── Excerpted data ──

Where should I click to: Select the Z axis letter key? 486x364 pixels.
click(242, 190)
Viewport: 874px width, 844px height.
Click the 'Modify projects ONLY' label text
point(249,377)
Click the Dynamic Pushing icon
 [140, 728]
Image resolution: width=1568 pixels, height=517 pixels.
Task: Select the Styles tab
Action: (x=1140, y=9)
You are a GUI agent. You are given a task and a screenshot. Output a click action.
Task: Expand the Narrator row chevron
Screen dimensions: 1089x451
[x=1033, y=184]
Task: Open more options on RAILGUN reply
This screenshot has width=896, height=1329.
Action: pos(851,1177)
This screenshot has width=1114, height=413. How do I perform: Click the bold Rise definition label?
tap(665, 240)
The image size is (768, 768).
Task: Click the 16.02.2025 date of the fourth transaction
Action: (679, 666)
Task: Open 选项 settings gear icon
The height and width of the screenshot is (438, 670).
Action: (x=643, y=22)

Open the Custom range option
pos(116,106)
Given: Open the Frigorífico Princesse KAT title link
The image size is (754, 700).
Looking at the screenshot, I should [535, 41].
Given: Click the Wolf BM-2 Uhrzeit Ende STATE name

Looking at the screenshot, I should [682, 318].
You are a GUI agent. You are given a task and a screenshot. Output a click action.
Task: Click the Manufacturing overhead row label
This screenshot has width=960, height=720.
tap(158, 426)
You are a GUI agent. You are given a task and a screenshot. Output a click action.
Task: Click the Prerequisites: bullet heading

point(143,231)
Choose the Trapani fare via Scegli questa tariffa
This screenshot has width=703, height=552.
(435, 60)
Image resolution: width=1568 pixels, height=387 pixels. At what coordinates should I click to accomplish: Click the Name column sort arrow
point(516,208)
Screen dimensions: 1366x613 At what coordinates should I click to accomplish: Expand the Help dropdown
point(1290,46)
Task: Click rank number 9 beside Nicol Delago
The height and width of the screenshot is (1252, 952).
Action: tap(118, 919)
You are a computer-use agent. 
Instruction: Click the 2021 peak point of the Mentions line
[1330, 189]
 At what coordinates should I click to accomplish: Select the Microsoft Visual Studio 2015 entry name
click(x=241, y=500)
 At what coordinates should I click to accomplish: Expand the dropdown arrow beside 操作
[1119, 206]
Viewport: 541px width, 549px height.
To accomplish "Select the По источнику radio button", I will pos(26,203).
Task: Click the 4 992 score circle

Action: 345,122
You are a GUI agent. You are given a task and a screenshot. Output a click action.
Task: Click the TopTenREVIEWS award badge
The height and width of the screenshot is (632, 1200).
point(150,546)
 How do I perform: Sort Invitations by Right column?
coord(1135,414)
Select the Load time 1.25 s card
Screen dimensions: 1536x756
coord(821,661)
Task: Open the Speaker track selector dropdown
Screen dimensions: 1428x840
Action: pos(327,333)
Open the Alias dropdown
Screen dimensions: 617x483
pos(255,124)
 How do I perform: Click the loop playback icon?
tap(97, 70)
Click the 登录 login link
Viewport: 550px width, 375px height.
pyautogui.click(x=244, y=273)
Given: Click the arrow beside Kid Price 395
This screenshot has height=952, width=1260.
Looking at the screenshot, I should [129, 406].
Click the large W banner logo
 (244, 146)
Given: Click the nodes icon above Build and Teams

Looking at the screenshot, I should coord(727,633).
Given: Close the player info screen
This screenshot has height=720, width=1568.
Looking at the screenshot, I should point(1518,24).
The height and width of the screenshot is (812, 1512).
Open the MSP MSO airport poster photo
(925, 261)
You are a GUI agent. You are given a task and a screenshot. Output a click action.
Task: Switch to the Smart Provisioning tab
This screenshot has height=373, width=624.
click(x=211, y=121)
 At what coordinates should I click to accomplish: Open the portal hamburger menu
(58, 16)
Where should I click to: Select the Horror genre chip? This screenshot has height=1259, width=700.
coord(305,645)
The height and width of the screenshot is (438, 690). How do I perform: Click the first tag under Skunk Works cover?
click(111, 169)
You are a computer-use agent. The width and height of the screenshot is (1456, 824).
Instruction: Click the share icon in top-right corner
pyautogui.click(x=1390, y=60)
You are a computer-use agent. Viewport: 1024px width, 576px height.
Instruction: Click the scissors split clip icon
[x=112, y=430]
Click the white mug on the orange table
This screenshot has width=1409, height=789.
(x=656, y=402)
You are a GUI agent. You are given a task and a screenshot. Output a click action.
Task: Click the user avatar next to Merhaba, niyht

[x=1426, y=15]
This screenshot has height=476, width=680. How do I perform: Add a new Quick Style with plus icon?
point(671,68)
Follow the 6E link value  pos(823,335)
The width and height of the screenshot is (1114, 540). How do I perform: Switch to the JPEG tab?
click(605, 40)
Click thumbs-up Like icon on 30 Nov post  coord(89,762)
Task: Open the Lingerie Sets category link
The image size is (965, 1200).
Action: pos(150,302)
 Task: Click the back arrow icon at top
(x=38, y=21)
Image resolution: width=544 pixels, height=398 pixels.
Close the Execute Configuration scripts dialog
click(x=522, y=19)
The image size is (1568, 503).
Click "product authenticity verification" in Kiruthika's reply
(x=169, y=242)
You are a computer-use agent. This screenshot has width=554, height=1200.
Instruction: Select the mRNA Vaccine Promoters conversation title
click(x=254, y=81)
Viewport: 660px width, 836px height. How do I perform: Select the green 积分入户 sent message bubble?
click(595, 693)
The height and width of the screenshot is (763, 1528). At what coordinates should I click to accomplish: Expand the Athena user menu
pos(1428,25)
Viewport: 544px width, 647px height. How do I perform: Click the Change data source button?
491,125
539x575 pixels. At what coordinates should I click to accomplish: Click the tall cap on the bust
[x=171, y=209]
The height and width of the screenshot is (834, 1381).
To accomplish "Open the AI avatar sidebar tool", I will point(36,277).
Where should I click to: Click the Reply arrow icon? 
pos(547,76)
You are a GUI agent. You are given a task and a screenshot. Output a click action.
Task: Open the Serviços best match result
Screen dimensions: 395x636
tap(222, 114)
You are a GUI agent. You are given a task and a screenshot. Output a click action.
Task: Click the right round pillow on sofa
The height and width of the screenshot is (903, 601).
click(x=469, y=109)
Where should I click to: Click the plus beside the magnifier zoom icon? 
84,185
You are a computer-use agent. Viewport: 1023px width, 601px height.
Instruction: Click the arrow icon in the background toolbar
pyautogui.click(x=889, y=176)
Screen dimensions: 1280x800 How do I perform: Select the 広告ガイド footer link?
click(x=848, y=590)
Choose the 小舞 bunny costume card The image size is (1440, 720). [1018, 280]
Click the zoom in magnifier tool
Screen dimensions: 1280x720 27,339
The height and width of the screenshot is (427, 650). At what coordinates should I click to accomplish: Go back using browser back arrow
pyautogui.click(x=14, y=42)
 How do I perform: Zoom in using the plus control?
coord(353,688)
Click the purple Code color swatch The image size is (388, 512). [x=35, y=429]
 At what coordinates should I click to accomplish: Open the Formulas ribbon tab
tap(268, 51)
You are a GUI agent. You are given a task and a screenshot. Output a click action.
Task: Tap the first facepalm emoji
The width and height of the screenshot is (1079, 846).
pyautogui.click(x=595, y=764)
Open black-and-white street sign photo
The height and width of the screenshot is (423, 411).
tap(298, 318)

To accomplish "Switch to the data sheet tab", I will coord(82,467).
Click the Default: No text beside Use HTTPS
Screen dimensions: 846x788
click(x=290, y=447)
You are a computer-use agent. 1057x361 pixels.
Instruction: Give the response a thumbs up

───

Exercise details
Print the full listing verbatim. Leave nothing out.

Solved exercise
Where should I click to: Select the Z axis letter key? 486x364 pixels.
click(242, 190)
Viewport: 874px width, 844px height.
Click the 'Modify projects ONLY' label text
point(249,377)
Click the Dynamic Pushing icon
 [140, 728]
Image resolution: width=1568 pixels, height=517 pixels.
Task: Select the Styles tab
Action: (x=1140, y=9)
You are a GUI agent. You are given a task and a screenshot. Output a click action.
Task: Expand the Narrator row chevron
Screen dimensions: 1089x451
[x=1033, y=184]
Task: Open more options on RAILGUN reply
This screenshot has width=896, height=1329.
Action: pos(851,1177)
This screenshot has width=1114, height=413. How do I perform: Click the bold Rise definition label?
tap(665, 240)
The image size is (768, 768).
Task: Click the 16.02.2025 date of the fourth transaction
Action: (679, 666)
Task: Open 选项 settings gear icon
The height and width of the screenshot is (438, 670).
Action: (x=643, y=22)

Open the Custom range option
pos(116,106)
Given: Open the Frigorífico Princesse KAT title link
The image size is (754, 700).
Looking at the screenshot, I should [535, 41].
Given: Click the Wolf BM-2 Uhrzeit Ende STATE name

Looking at the screenshot, I should [682, 318].
You are a GUI agent. You are given a task and a screenshot. Output a click action.
Task: Click the Manufacturing overhead row label
This screenshot has width=960, height=720.
tap(158, 426)
You are a GUI agent. You are given a task and a screenshot. Output a click action.
Task: Click the Prerequisites: bullet heading

point(143,231)
Choose the Trapani fare via Scegli questa tariffa
This screenshot has width=703, height=552.
(435, 60)
Image resolution: width=1568 pixels, height=387 pixels. At what coordinates should I click to accomplish: Click the Name column sort arrow
point(516,208)
Screen dimensions: 1366x613 At what coordinates should I click to accomplish: Expand the Help dropdown
point(1290,46)
Task: Click rank number 9 beside Nicol Delago
The height and width of the screenshot is (1252, 952).
Action: tap(118, 919)
You are a computer-use agent. 
Instruction: Click the 2021 peak point of the Mentions line
[1330, 189]
 At what coordinates should I click to accomplish: Select the Microsoft Visual Studio 2015 entry name
click(x=241, y=500)
 At what coordinates should I click to accomplish: Expand the dropdown arrow beside 操作
[1119, 206]
Viewport: 541px width, 549px height.
To accomplish "Select the По источнику radio button", I will pos(26,203).
Task: Click the 4 992 score circle

Action: 345,122
You are a GUI agent. You are given a task and a screenshot. Output a click action.
Task: Click the TopTenREVIEWS award badge
The height and width of the screenshot is (632, 1200).
point(150,546)
 How do I perform: Sort Invitations by Right column?
coord(1135,414)
Select the Load time 1.25 s card
Screen dimensions: 1536x756
coord(821,661)
Task: Open the Speaker track selector dropdown
Screen dimensions: 1428x840
Action: pos(327,333)
Open the Alias dropdown
Screen dimensions: 617x483
pos(255,124)
 How do I perform: Click the loop playback icon?
tap(97, 70)
Click the 登录 login link
Viewport: 550px width, 375px height.
pyautogui.click(x=244, y=273)
Given: Click the arrow beside Kid Price 395
This screenshot has height=952, width=1260.
Looking at the screenshot, I should [129, 406].
Click the large W banner logo
 (244, 146)
Given: Click the nodes icon above Build and Teams

Looking at the screenshot, I should coord(727,633).
Given: Close the player info screen
This screenshot has height=720, width=1568.
Looking at the screenshot, I should point(1518,24).
The height and width of the screenshot is (812, 1512).
Open the MSP MSO airport poster photo
(925, 261)
You are a GUI agent. You are given a task and a screenshot. Output a click action.
Task: Switch to the Smart Provisioning tab
This screenshot has height=373, width=624.
click(x=211, y=121)
 At what coordinates should I click to accomplish: Open the portal hamburger menu
(58, 16)
Where should I click to: Select the Horror genre chip? This screenshot has height=1259, width=700.
coord(305,645)
The height and width of the screenshot is (438, 690). How do I perform: Click the first tag under Skunk Works cover?
click(111, 169)
You are a computer-use agent. The width and height of the screenshot is (1456, 824).
Instruction: Click the share icon in top-right corner
pyautogui.click(x=1390, y=60)
You are a computer-use agent. Viewport: 1024px width, 576px height.
Instruction: Click the scissors split clip icon
[x=112, y=430]
Click the white mug on the orange table
This screenshot has width=1409, height=789.
(x=656, y=402)
You are a GUI agent. You are given a task and a screenshot. Output a click action.
Task: Click the user avatar next to Merhaba, niyht

[x=1426, y=15]
This screenshot has height=476, width=680. How do I perform: Add a new Quick Style with plus icon?
point(671,68)
Follow the 6E link value  pos(823,335)
The width and height of the screenshot is (1114, 540). How do I perform: Switch to the JPEG tab?
click(605, 40)
Click thumbs-up Like icon on 30 Nov post  coord(89,762)
Task: Open the Lingerie Sets category link
The image size is (965, 1200).
Action: pos(150,302)
 Task: Click the back arrow icon at top
(x=38, y=21)
Image resolution: width=544 pixels, height=398 pixels.
Close the Execute Configuration scripts dialog
click(x=522, y=19)
The image size is (1568, 503).
Click "product authenticity verification" in Kiruthika's reply
(x=169, y=242)
You are a computer-use agent. This screenshot has width=554, height=1200.
Instruction: Select the mRNA Vaccine Promoters conversation title
click(x=254, y=81)
Viewport: 660px width, 836px height. How do I perform: Select the green 积分入户 sent message bubble?
click(595, 693)
The height and width of the screenshot is (763, 1528). At what coordinates should I click to accomplish: Expand the Athena user menu
pos(1428,25)
Viewport: 544px width, 647px height. How do I perform: Click the Change data source button?
491,125
539x575 pixels. At what coordinates should I click to accomplish: Click the tall cap on the bust
[x=171, y=209]
The height and width of the screenshot is (834, 1381).
To accomplish "Open the AI avatar sidebar tool", I will point(36,277).
Where should I click to: Click the Reply arrow icon? 
pos(547,76)
You are a GUI agent. You are given a task and a screenshot. Output a click action.
Task: Open the Serviços best match result
Screen dimensions: 395x636
tap(222, 114)
You are a GUI agent. You are given a task and a screenshot. Output a click action.
Task: Click the right round pillow on sofa
The height and width of the screenshot is (903, 601).
click(x=469, y=109)
Where should I click to: Click the plus beside the magnifier zoom icon? 
84,185
You are a computer-use agent. Viewport: 1023px width, 601px height.
Instruction: Click the arrow icon in the background toolbar
pyautogui.click(x=889, y=176)
Screen dimensions: 1280x800 How do I perform: Select the 広告ガイド footer link?
click(x=848, y=590)
Choose the 小舞 bunny costume card The image size is (1440, 720). [1018, 280]
Click the zoom in magnifier tool
Screen dimensions: 1280x720 27,339
The height and width of the screenshot is (427, 650). At what coordinates should I click to accomplish: Go back using browser back arrow
pyautogui.click(x=14, y=42)
 How do I perform: Zoom in using the plus control?
coord(353,688)
Click the purple Code color swatch The image size is (388, 512). [x=35, y=429]
 At what coordinates should I click to accomplish: Open the Formulas ribbon tab
tap(268, 51)
You are a GUI agent. You are given a task and a screenshot. Output a click action.
Task: Tap the first facepalm emoji
The width and height of the screenshot is (1079, 846).
pyautogui.click(x=595, y=764)
Open black-and-white street sign photo
The height and width of the screenshot is (423, 411).
tap(298, 318)

To accomplish "Switch to the data sheet tab", I will coord(82,467).
Click the Default: No text beside Use HTTPS
Screen dimensions: 846x788
click(x=290, y=447)
You are a computer-use agent. 1057x361 pixels.
Instruction: Give the response a thumbs up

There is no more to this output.